現在進行形でその進歩発展が期待されているのがウェアラブル端末と言うもので、あちらこちらから興味深いガジェットの発表も相次いでいるのは周知の通りなんですが、先日そのウェアラブル端末の新たな活用法が登場したと記事が出ていました。

ウエアラブル端末で集団の幸福感数値化 日立などが技術開発(2015年2月10日産経ビズ)

 日立製作所などは9日、ウエアラブル端末を使って集めた体の動きのデータを基に、職場など集団の幸福感を数値で表す技術を開発した。日立によると、ウエアラブル端末で常時、集団の幸福感を測定できる技術は初めて。同技術を活用し、職場など組織の活性化をサポートするサービスも提供する計画だ。

 体の動きを測定するために、加速度センサーや無線通信の機能を搭載した名札型で首に下げる端末を開発。同端末を各自が身につけ、歩いたり、他の社員と話したり、といった日常の活動データを集める。データを独自に算出した基準値より身体の動きが活発な状態が持続している時間の長さなどを解析して集団の幸福感を数値化する。

 日立ハイテクノロジーズは、測定したデータで組織の活性度を向上させるための分析を行うサービスを4月から提供する。新サービスをきっかけに、ビッグデータを活用した事業展開にもつなげたい考えだ。

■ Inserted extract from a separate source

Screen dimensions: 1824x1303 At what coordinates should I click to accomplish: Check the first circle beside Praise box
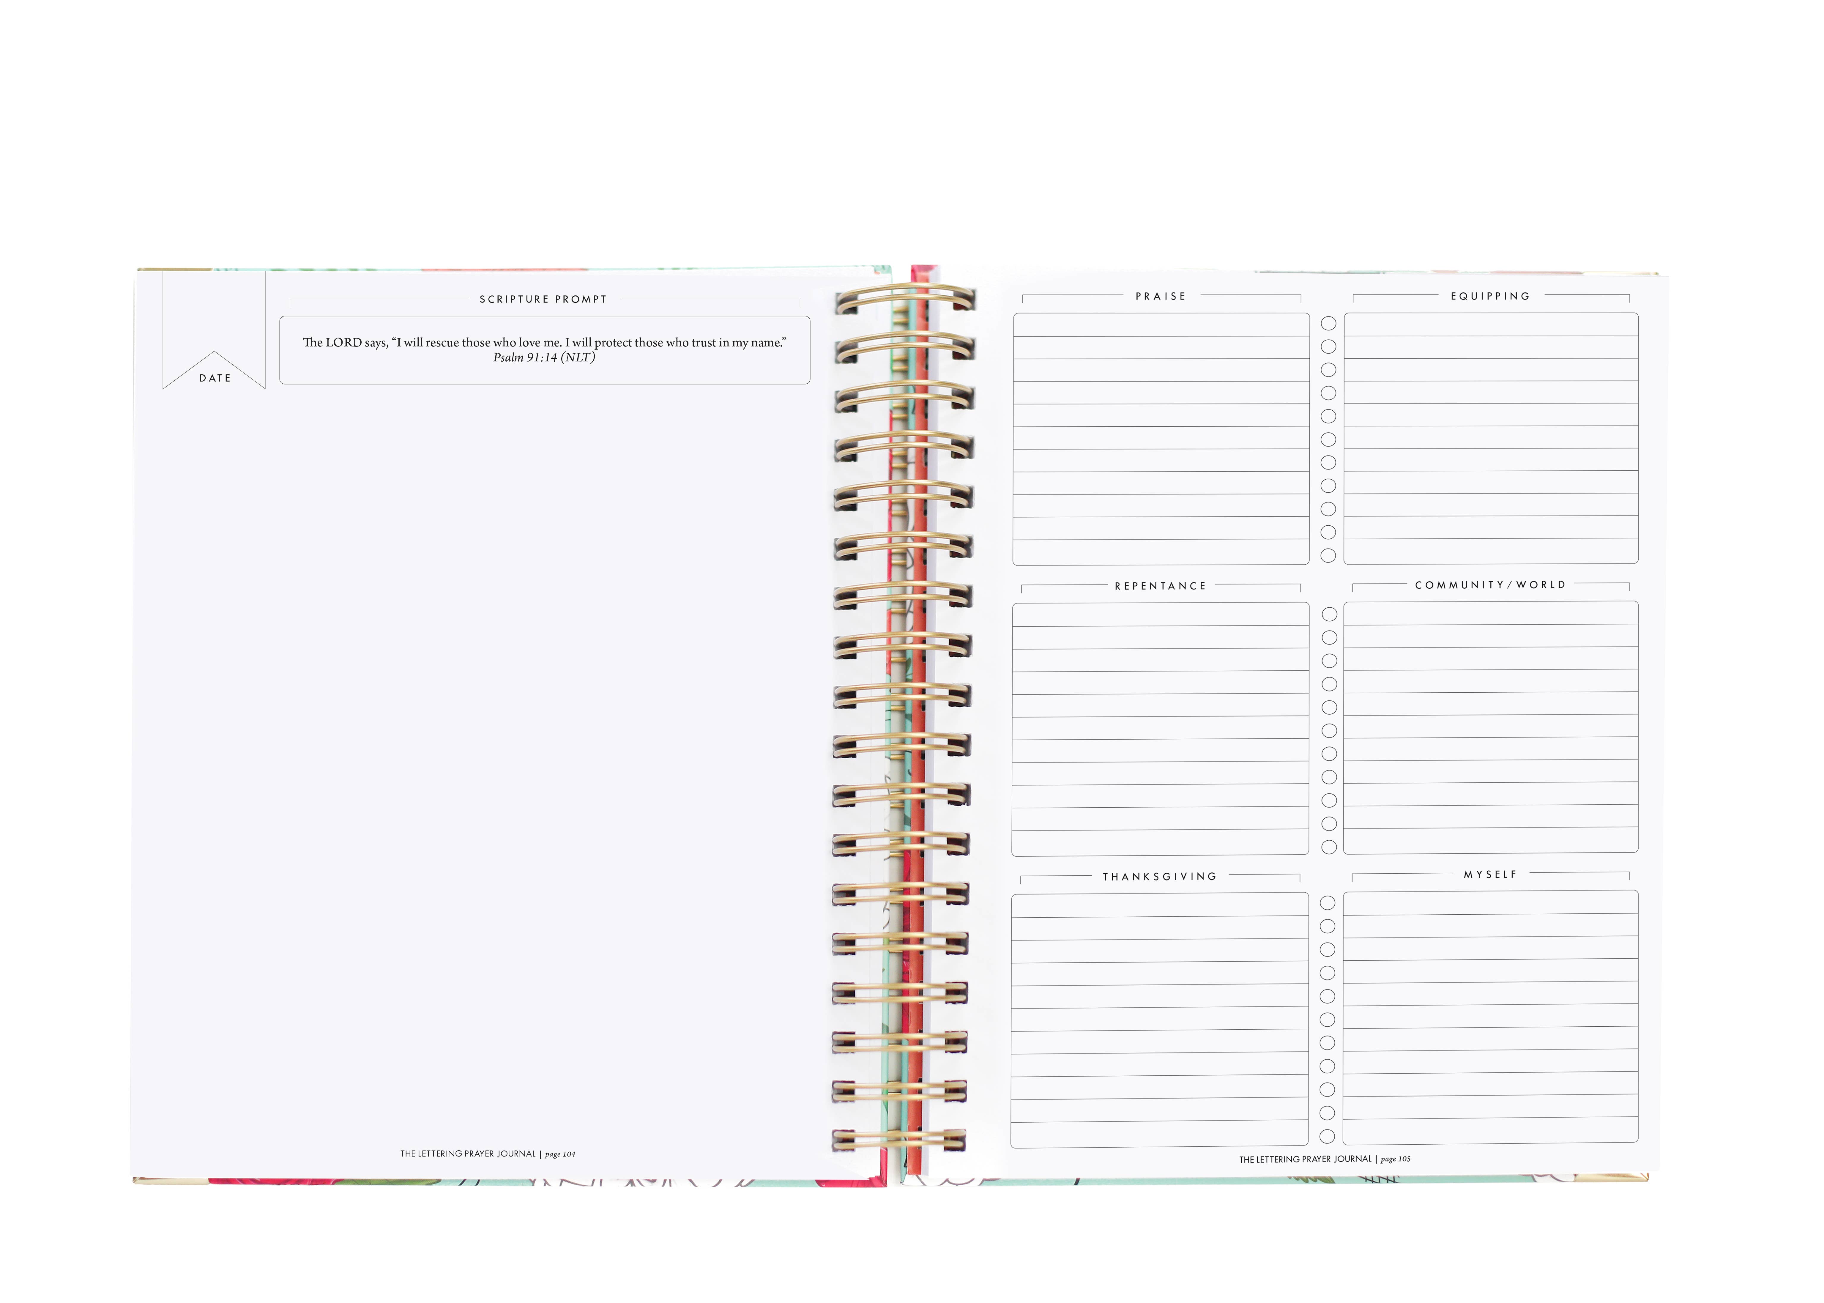pos(1328,323)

ちなみに日立の発表によれば幸福度測定を目的としたものと言うよりも、開発した幸福度測定システムを活用して組織の生産性を上げることが目的なのだそうで、同社のデータによれば「定量化された幸福感は、その組織の生産性に強い相関がある」ことが判明したと言いますから、記事のように幸福度測定云々と強調するのがいいのかどうかですが、まあ企業生産性向上指標などと言うよりはキャッチーな話ではありますよね。
ただ幸福度測定と言われれば実際にどの程度幸せと言うものが客観的に評価出来るのか、そもそもいわゆる幸せな境遇にある人が必ずしも主観的に幸せとは感じていないと言う実例には事欠かないだけに、特に企業内での活用と言う面で考えた場合に下手をするとM気質の社畜ばかりが幸福度を高く評価されると言う意味不明の結果に終わる可能性もあるのか?などと余計なことも考えてしまいます。
もちろん単に数値を出すだけでなくその評価と活用法を巡って今後ノウハウが蓄積されていけば、社会などクローズドな環境だけではなくて様々な方面で応用的な活用が期待される技術ではあるのでしょうが、こうした人の内面を客観的に示すとも言うべきものが登場してくる時代になりますと表向きの幸せの裏面と言うのでしょうか、世の中には知らない方がいいこともあるんじゃないか?と言う気がしないでもありません。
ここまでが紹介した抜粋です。